Proximus and Orange Belgium also claim their network-sharing will pave the way to a quicker and more comprehensive roll-out of 5G in Belgium.
Through consolidating their resources, the operators expect to see a 20% increase in the number of mobile sites, compared their stand-alone radio access networks.
The shared mobile access network will be planned, built and operated by a new equally owned joint venture starting early next year.
Although they will share their mobile access networks, the two companies will retain full control over their own spectrum resources, and they will continue to independently operate their core networks to offer a separate customer experience and service.
Each party will have the freedom to deploy non-shared sites and capacity into the network at the lowest level of capillarity. At the site level, they will also each be able to set data and voice quality parameters to deploy spectrum bands and technology layers.
The agreement will also include the complete separation of usage and user data and full freedom to set independent policies to enhance the network performance, security and automation.
Dominique Leroy, CEO of Proximus, said, “The signing of the term sheet is an important step in reaching a final mobile access network-sharing agreement between Proximus and Orange Belgium.
"It will allow us to embark on a faster and broader 5G roll-out while improving mobile network capacity and coverage to the benefit of our customers, while keeping a strong and differentiated customer experience.”
“It will help us to realise operational cost efficiencies that will enable us to sustain future networks roll-out and fuel digital investments,” she added.
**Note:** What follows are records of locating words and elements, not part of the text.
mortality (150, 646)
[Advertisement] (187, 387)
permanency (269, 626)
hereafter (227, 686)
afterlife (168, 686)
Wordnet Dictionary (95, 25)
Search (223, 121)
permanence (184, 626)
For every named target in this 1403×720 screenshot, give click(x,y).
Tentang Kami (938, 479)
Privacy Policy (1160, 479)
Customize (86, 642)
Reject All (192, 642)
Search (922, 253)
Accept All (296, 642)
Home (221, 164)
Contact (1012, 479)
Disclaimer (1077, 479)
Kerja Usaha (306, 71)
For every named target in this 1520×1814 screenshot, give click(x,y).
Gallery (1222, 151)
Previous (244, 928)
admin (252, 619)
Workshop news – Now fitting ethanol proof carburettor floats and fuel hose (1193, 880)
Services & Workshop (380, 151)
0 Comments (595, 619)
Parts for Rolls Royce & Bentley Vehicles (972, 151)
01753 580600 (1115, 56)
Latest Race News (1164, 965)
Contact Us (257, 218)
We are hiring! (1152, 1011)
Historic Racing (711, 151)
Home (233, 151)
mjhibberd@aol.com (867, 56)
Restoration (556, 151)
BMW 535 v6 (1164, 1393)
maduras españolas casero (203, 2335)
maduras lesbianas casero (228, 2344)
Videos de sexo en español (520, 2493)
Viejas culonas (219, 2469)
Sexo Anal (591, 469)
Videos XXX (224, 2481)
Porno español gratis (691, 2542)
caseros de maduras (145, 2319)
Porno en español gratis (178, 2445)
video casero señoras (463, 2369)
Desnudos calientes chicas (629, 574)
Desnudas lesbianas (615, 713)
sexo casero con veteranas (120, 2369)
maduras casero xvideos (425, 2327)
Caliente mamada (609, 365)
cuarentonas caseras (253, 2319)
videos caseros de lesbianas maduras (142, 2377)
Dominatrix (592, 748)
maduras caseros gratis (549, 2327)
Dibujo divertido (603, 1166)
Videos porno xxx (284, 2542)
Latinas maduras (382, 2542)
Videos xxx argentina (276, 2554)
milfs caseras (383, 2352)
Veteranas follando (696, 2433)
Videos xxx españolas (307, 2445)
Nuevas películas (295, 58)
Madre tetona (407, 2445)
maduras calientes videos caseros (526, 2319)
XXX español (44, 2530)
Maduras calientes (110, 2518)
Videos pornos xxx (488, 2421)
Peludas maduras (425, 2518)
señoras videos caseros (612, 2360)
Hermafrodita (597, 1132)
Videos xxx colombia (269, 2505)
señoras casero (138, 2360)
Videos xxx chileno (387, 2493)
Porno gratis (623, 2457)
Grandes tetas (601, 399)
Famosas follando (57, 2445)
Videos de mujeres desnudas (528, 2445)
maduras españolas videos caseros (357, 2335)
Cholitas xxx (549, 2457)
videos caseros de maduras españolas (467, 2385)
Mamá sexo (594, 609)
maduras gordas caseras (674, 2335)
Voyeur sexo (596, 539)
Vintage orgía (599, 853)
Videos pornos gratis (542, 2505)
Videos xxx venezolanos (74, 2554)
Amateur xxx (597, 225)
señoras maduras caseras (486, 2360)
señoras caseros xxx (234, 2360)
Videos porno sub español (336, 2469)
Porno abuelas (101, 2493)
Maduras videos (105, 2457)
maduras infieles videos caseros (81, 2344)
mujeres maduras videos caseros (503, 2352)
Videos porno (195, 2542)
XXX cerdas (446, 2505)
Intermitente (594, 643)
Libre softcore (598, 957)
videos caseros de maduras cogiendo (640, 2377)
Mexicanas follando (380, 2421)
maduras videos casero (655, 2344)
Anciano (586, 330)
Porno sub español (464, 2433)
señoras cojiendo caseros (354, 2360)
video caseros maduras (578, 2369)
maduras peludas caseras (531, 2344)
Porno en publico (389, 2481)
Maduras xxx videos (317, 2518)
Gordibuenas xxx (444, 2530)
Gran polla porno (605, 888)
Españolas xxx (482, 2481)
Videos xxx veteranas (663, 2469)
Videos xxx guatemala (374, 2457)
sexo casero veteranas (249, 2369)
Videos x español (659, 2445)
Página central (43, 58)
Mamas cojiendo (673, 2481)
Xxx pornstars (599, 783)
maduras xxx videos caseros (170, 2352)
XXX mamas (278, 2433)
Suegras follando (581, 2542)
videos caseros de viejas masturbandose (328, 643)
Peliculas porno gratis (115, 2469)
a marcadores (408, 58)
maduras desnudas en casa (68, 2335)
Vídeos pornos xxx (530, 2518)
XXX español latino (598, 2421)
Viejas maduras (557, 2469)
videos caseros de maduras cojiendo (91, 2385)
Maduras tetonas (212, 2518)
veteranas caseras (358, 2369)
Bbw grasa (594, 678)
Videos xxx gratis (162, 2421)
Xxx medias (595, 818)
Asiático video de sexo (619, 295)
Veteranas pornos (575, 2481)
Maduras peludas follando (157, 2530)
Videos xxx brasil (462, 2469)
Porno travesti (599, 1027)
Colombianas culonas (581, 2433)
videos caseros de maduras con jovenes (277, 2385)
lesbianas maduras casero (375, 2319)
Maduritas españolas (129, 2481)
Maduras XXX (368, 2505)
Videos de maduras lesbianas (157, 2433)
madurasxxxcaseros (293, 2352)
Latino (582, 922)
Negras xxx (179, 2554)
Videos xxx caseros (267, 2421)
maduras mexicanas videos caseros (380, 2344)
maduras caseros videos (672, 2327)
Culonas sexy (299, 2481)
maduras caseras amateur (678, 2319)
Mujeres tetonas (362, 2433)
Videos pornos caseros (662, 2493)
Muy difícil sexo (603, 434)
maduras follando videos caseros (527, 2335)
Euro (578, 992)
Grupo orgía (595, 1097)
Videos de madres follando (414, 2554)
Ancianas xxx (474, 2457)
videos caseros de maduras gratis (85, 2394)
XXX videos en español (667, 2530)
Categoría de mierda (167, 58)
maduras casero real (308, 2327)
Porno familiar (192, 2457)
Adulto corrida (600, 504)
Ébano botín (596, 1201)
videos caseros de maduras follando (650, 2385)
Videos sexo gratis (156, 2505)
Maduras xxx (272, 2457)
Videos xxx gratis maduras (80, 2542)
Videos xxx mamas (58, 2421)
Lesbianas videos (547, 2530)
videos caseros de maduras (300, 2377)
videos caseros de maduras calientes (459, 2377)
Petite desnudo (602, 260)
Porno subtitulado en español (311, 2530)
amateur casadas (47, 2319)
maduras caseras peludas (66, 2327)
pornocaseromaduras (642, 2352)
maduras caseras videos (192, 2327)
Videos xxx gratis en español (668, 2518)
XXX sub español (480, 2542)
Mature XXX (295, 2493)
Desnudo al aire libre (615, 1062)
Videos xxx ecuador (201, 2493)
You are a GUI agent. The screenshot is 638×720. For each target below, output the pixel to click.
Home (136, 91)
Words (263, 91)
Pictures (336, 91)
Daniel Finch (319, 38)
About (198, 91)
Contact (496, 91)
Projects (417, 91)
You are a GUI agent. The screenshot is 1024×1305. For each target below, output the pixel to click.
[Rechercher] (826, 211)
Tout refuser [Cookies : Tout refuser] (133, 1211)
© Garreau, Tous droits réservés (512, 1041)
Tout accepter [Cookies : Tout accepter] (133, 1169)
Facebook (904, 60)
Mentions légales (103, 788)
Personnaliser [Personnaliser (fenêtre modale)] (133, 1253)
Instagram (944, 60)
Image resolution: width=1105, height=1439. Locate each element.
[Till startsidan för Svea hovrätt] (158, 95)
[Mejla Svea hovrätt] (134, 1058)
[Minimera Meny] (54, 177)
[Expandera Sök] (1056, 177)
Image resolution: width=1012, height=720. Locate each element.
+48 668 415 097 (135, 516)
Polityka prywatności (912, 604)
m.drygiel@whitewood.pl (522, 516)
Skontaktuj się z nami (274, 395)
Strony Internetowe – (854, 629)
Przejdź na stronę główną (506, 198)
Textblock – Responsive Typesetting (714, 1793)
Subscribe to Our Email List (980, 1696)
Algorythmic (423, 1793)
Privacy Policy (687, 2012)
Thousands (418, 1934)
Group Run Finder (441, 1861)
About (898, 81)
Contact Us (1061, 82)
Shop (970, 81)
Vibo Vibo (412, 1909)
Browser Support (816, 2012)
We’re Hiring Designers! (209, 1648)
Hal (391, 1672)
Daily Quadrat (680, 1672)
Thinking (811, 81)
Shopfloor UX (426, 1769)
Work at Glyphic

Multi-million euro benefits
Orange Belgium says it will spend €130 million over the next three years to implement the agreement but expects the arrangement to deliver cumulative OpEx and CapEx savings of €300 million over ten years.
A statement from Proximus notes, “Network sharing also generates important environmental benefits as it reduces the number of antenna sites, leading to less visual burden, and decreases the total energy consumption by approximately 20%, which is equivalent to the consumption of 10,000 households in Belgium.”
The announcement follows the recent launch of several European network-sharing deals, including between Orange and Vodafone in Spain; Fastweb and Wind Tre in Italy; and Tele2 and Bite in Latvia and Lithuania.
Financial anlaysts Jefferies commented, “Cost savings are material and credible – we estimate net upside of €0.4/€1.1 per share for ]the two] from the first 10 years, [that is] material upside particularly for [Orange Belgium].
The regulatory stance might be supportive because the co-operation does not impinge on differentiation and competition, and supports industrial policy goals (coverage, road to 5G).”
Michaël Trabbia, CEO, Orange, said, Mobile access network sharing is a trend in Europe which benefits consumers, as it enables more efficient investments to cope with the increasing data consumption.”